▶ The request:
Count the lines in the records below that contain the word "height". Reply with the number only.

▶ Stored records:
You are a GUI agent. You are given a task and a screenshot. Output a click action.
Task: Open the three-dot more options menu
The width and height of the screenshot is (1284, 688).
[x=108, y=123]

--

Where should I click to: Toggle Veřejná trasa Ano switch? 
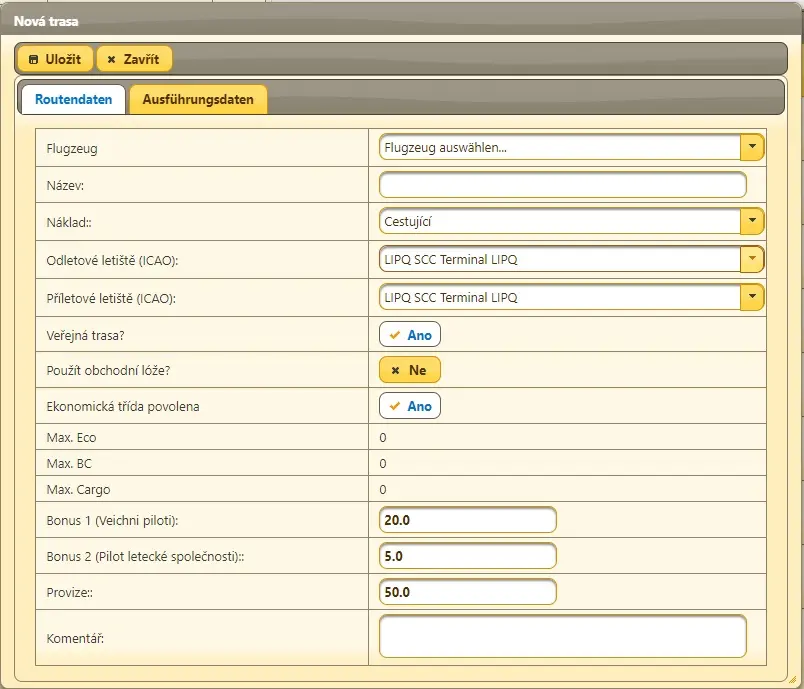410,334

==

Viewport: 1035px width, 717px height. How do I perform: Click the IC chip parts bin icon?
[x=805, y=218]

▶ In response:
2